At 45, a USC entrepreneur finds the ideal graduate program in her own backyard

Kimberly Kelly-Rolfe owned and operated a small business for years before finding her niche in a USC entrepreneurship program. (Photo/Chris Flynn)

Business

At 45, a USC entrepreneur finds the ideal graduate program in her own backyard

Kimberly Kelly-Rolfe builds a one-stop shop for the accounting, bookkeeping and payroll needs of small businesses

May 11, 2017 Julie Tilsner

It all added up — and Kimberly Kelly-Rolfe really liked that.

Kelly-Rolfe, 45, who has owned and operated a local accounting and bookkeeping business for 20 years, was looking for a graduate program to help her learn how to scale up.

“I had just finished an emerging leaders program and I’d developed a model to help scale small businesses,” she said. “But I had no idea how to start.”

In the course of her research, she happened upon the one-year Master of Science in Entrepreneurship and Innovation at the USC Marshall School of Business — which offers would-be entrepreneurs a practical how-to on the fast-track — and knew right away it was what she wanted.

She liked that the focus was on the practical elements of building and growing a business.

I wanted a program where I could get in there and learn how to scale my business.

Kimberly Kelly-Rolfe

“I wasn’t looking so much for academics,” she said. “I wanted a program where I could get in there and learn how to scale my business.”

So close

And it was at USC, a campus all but in her backyard.

“In high school, my English teacher had us doing research in college libraries, and so I spent many hours studying in Doheny [Library],” she said. “I feel at home on this campus.”

But actually applying for the program required a leap of faith. She had graduated years ago from California State University, Northridge.

“I told my husband, ‘they’re not going to accept me at USC; I grew up here in South L.A. I’m a grown woman with two kids. I’m just not your typical USC graduate student.”

But, in fact, as a businesswoman with an idea and a passion, Kelly-Rolfe was the perfect candidate for the USC Marshall master’s degree.

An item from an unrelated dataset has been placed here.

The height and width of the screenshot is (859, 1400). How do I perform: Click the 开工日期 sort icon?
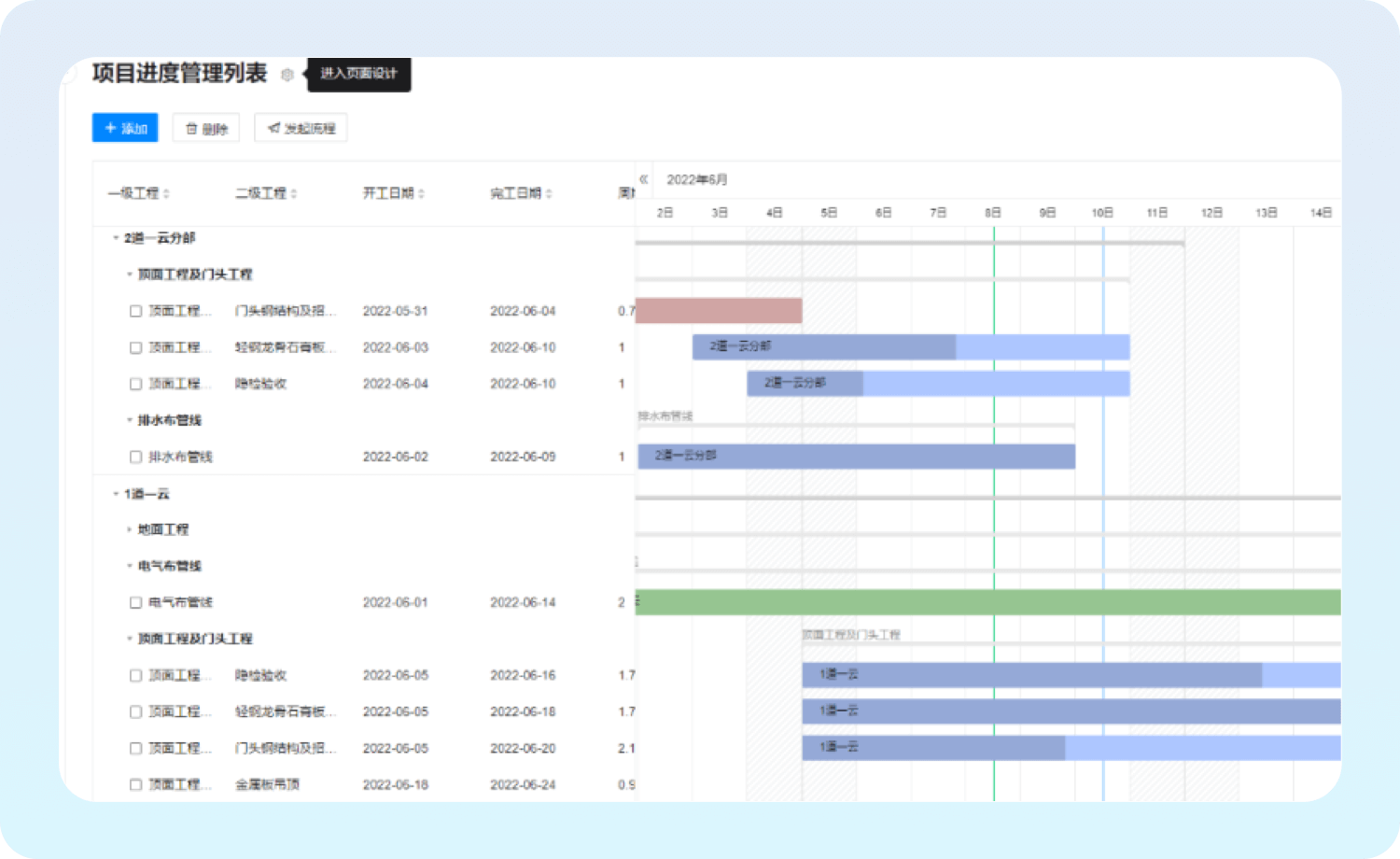click(x=421, y=193)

“She had already started a business and she was passionate about her idea for how to grow it,” said Tommy Knapp, associate professor of clinical entrepreneurship and academic director for the program. “That’s the student profile we’re always looking for.”

Small business nation

Small businesses, defined by the Small Business Administration as any independent company with fewer than 500 employees, make up the vast bulk of American business.
According to the organization, 99.7 percent of firms with paid employees are small businesses, and in 2013, there were 28.8 million such businesses operating.

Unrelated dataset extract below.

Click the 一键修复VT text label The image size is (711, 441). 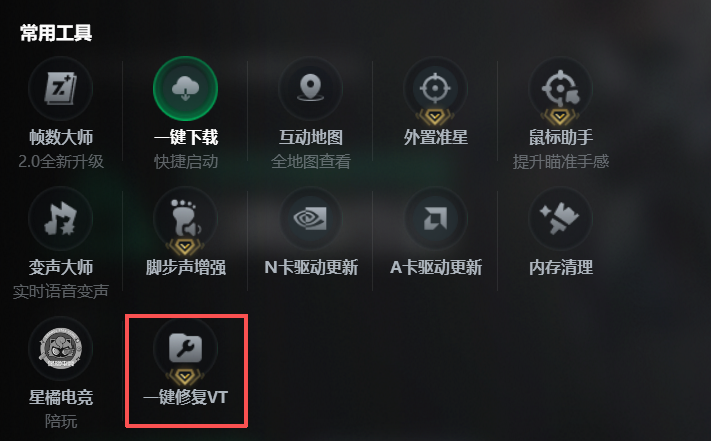click(185, 397)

In 2015, Kelly-Rolfe had the opportunity to advocate for small businesses at the White House. One of the things she heard at that symposium was about accounting issues.

“We returned from that meeting and pivoted to focus on small businesses,” she said. “We became a one-stop shop for the accounting, bookkeeping and payroll needs of small businesses.”

Not long afterward, she enrolled at USC Marshall.

She took classes on the entrepreneurial journey, venture initiation and feasibility analysis. One of her favorite classes was “Founders’ Dilemmas,” taught by Noam Wasserman, professor of clinical entrepreneurship and author of the best-selling book of the same name. Wasserman made his academic name with this course at Harvard University, where he was a professor before joining the Lloyd Greif Center for Entrepreneurial Studies at USC in 2016.

She’s a winner

But she also learned firsthand about what it means to be part of the Trojan Family.

“My cohort had a reputation for being one of the closest,” she said. “We just truly love and enjoy one another. I have never experienced anything like it, and I’m a former sorority girl.”

She also never imagined being chosen to receive the 2017 Marcia Israel Outstanding Graduate Student award.

“I had no idea until they announced it at the Marcia Israel Awards dinner,” she said. “The vote of confidence from Lloyd Greif and his panel of entrepreneurial experts goes beyond anything I could ever have expected. I am so grateful.”

The award is given once a year to a student whose business it is to give back to their community. Winners are chosen by Greif, the founding director of the Lloyd Greif Center, and a panel of experts.

The award has motivated her to continue advocating on behalf of small business nationally — and working locally to help another small business get its books in order.

“If every small business in the country employed just one more person, we’d have full employment,” she said. “I think that’s a goal worth working for.”